(Records for locating described items)

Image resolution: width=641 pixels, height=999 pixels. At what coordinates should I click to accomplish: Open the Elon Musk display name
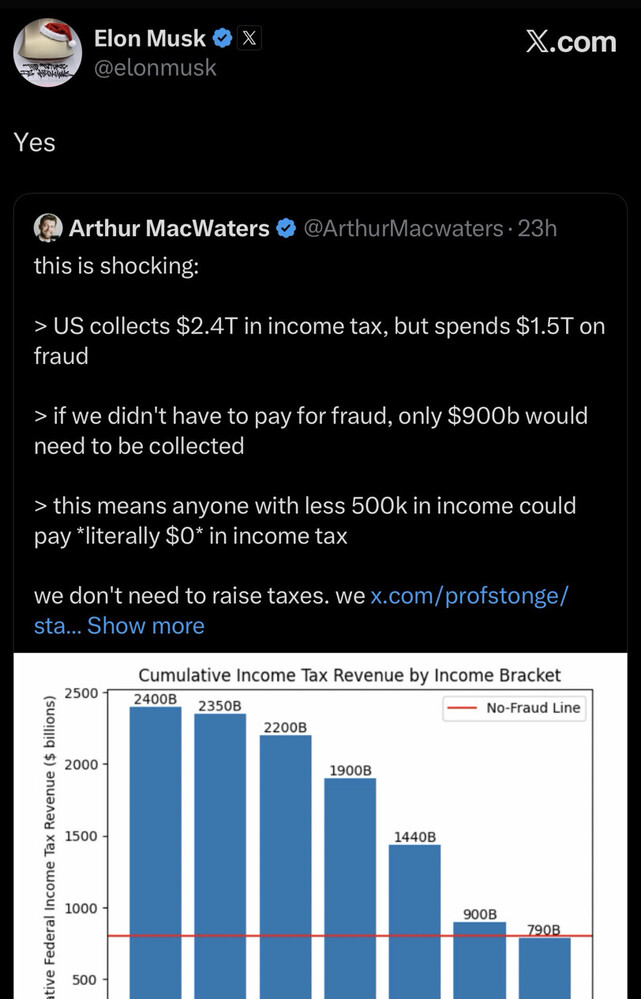point(150,39)
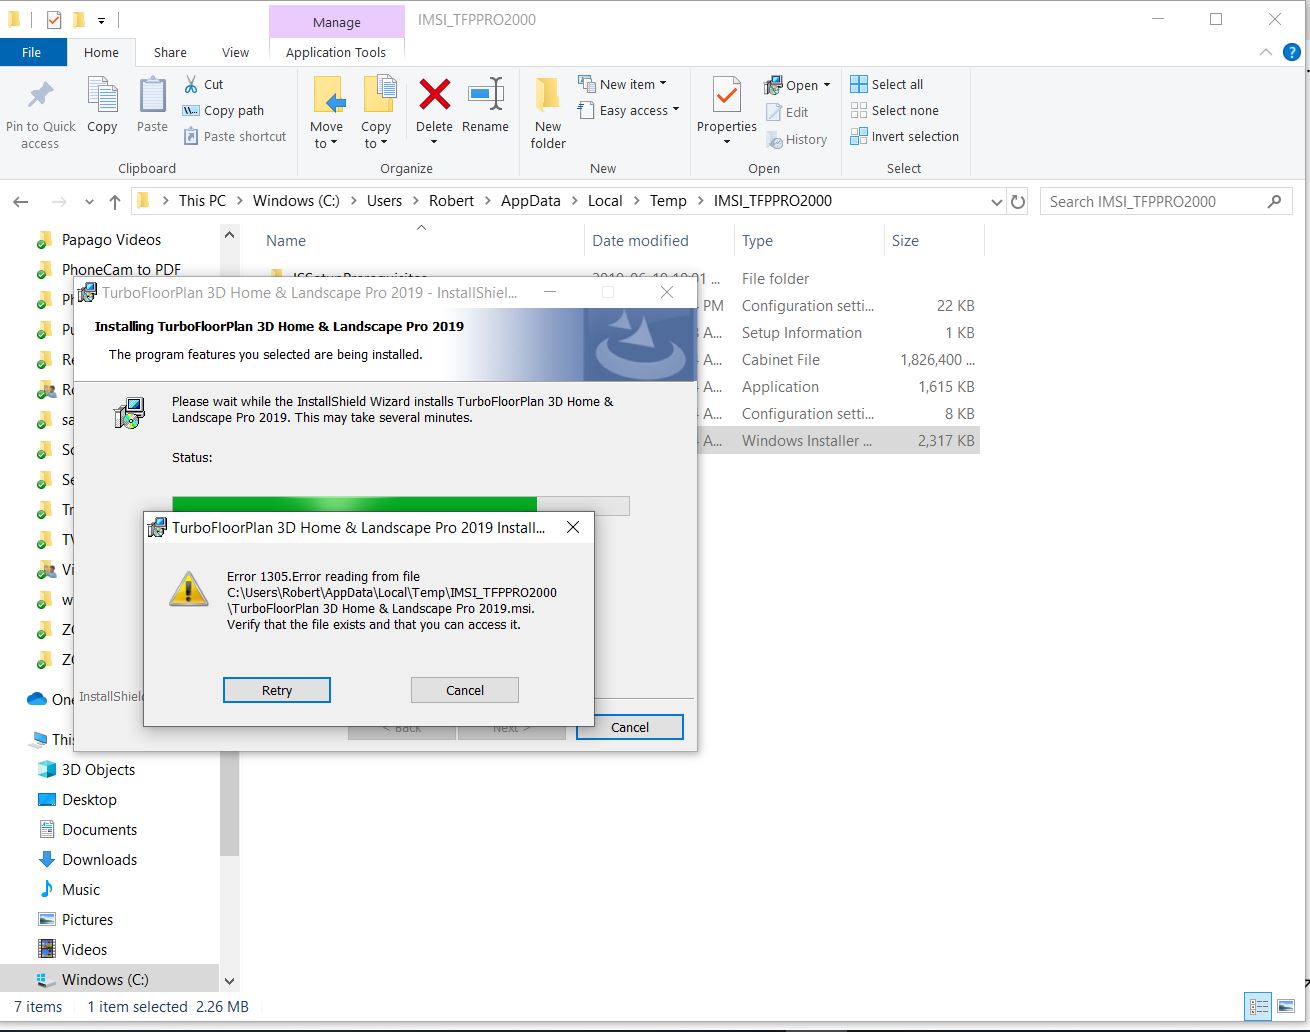Clear selection with Select none

(894, 110)
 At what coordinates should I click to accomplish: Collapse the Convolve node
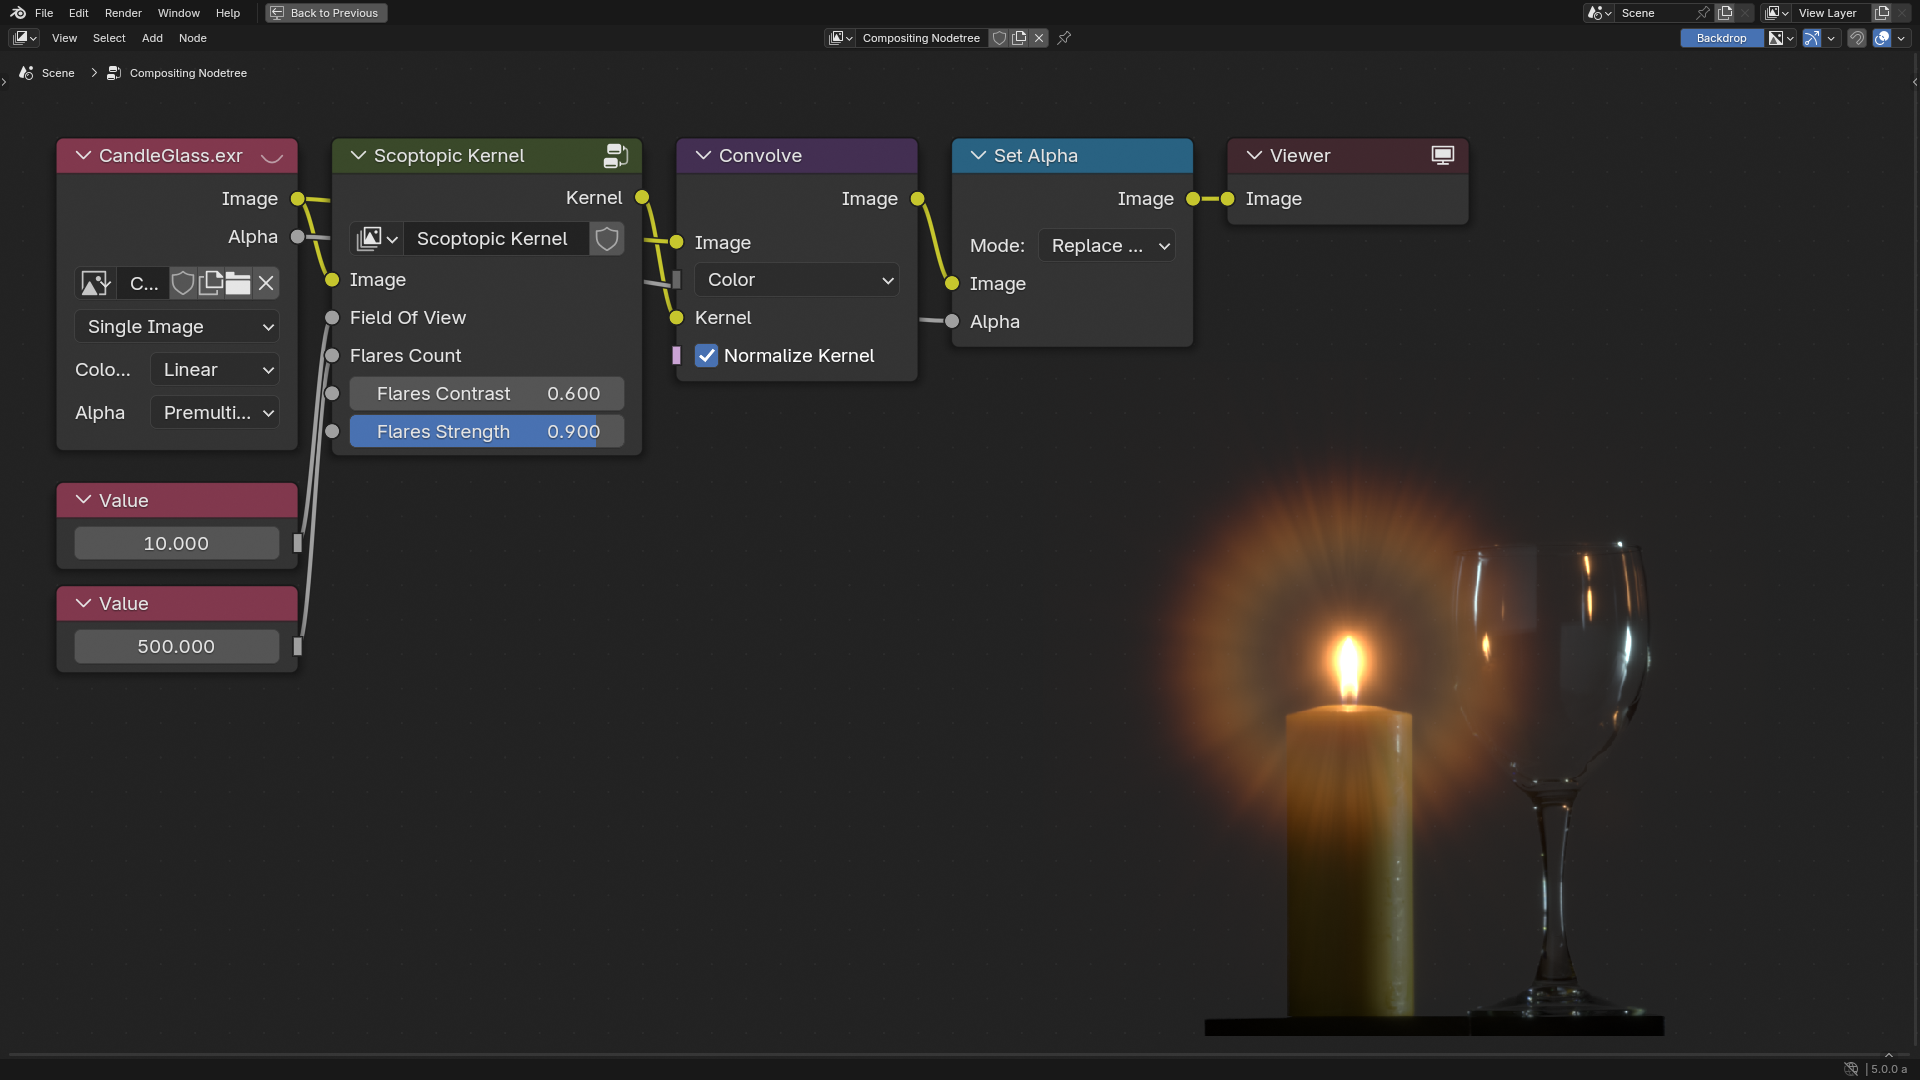point(703,155)
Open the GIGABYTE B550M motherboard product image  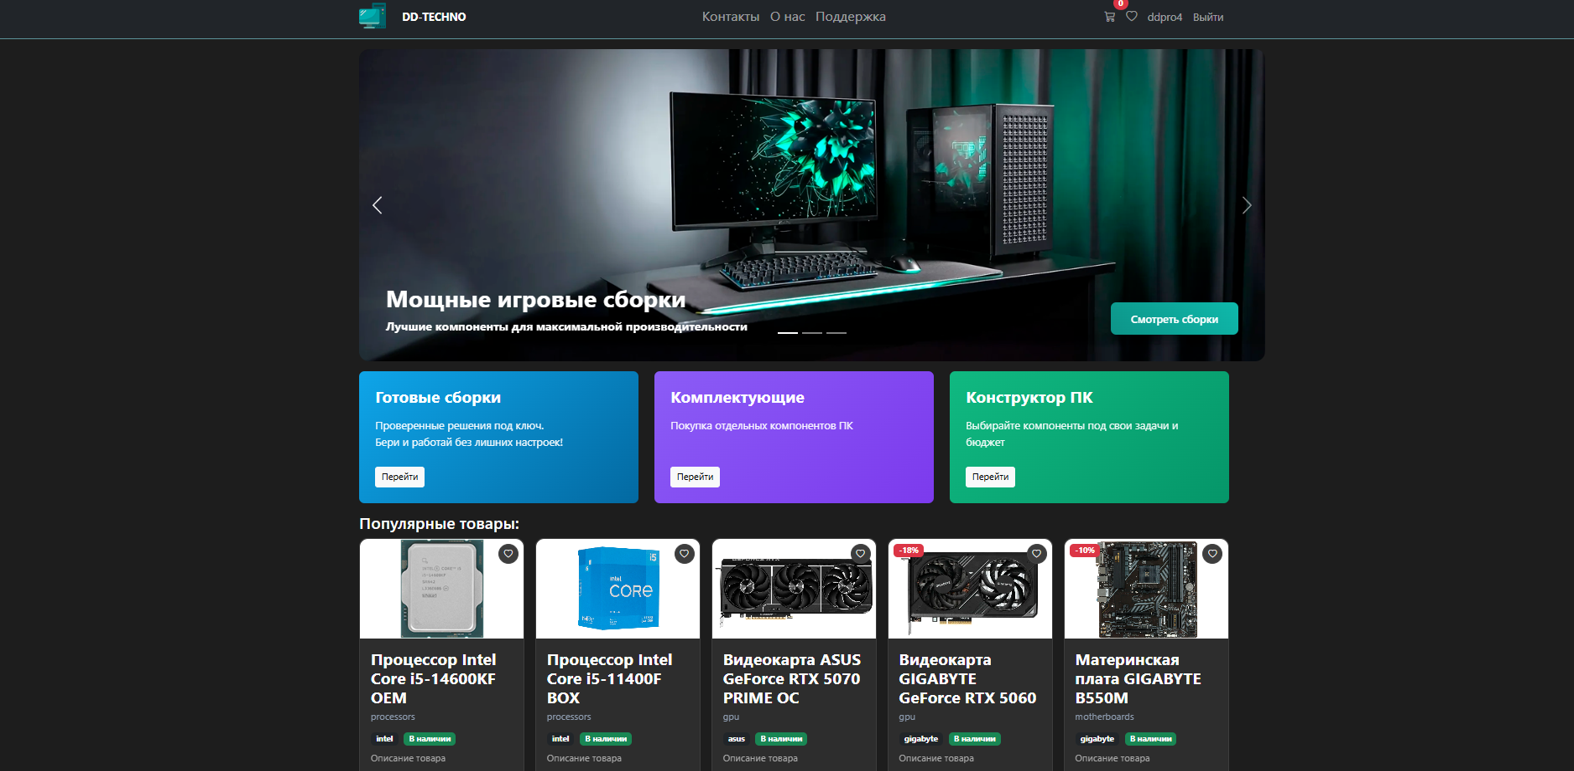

TO BE DONE: Reproduce the records above line for line, without any changes, and omit the pictures from your answer.

FINISHED TASK:
Image resolution: width=641 pixels, height=999 pixels. At what coordinates should I click to accomplish: Open the Elon Musk display name
point(150,39)
Clear selection with Select none

(894, 110)
 At what coordinates should I click to accomplish: Collapse the Convolve node
point(703,155)
Open the GIGABYTE B550M motherboard product image  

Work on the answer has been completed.